So far, these incentives were available only to domestic tariff areas or DTA, an area outside the SEZs.

"SEZs are generally not a part of the foreign trade policy. However, in these times of sagging exports we are planning to announce a set of incentives like extending focus market scheme and focus product scheme to boost exports and make SEZs attractive," said a commerce ministry official.

Focus market scheme helps offset high freight cost and other externalities to select international markets to enhance India's export competitiveness in these markets.

The objective of the focus product scheme is to promote products that have high export intensity / employment potential, to offset infrastructural inefficiencies and other associated costs involved in marketing these products. Focus markets scheme covers Africa, Latin America and large parts of Oceania and there are over 1,000 focus products.

Industry has also been demanding abolition of Minimum Alternate Tax levied on SEZs. "SEZs have become unviable due to minimum alternate tax and dividend distribution tax, so we have requested the government to incentivize these by extending the FMS and FPS to them and also cut Minimum Alternate Tax /Dividend Distribution Tax," said Sanjay Budhia, chairman, CII export chairman, CII National Committee on Exports.

The government was of the view that SEZs already get tax benefits, unlike the domestic tariff areas, said Ajay Sahai, director general and CEO of Federation of Indian Exports Organization. "Also there were budget constraints. However this time, the finance minister has indicated full support to the commerce ministry," he added.

Sahai also said there may be investment-linked I-T deduction for SEZs. "It may also form a part of the FTP announcement for 2013-14", he said.
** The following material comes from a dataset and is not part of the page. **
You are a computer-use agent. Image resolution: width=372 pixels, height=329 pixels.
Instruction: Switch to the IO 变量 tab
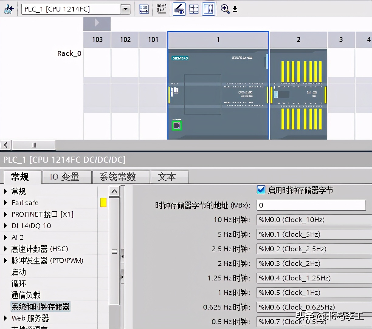click(67, 177)
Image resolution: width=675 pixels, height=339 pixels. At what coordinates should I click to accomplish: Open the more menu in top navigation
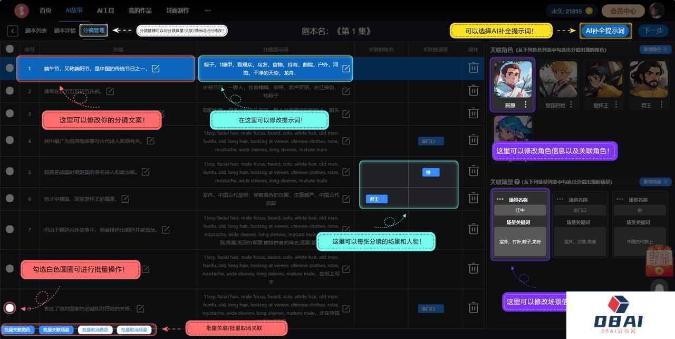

In his budget speech, finance minister P Chidambaram had said, "I look forward to the changes that will be made to the Foreign Trade Policy next month and I assure my support to measures that will be taken to boost exports of goods and services."

Interest subsidies allotted for export promotion is 1,200 crore for 2013-14, against 1,000 crore last fiscal, a 20% increase.

According to a study by Federation of Indian Exports Organization in 2009, overall export compound annual growth rate or CAGR was at 20% whereas for the focused markets it stood at 36%. Similarly, the CAGR for exports before the announcement of the scheme stood at 16%, which increased to 36% post scheme.

Last year, the commerce ministry had discussion paper on SEZ reforms had noted that SEZs are less viable compared with DTAs, as benefits such as Focus Product Scheme, Focus Market Scheme, Duty Drawback, etc. were unavailable to SEZ units.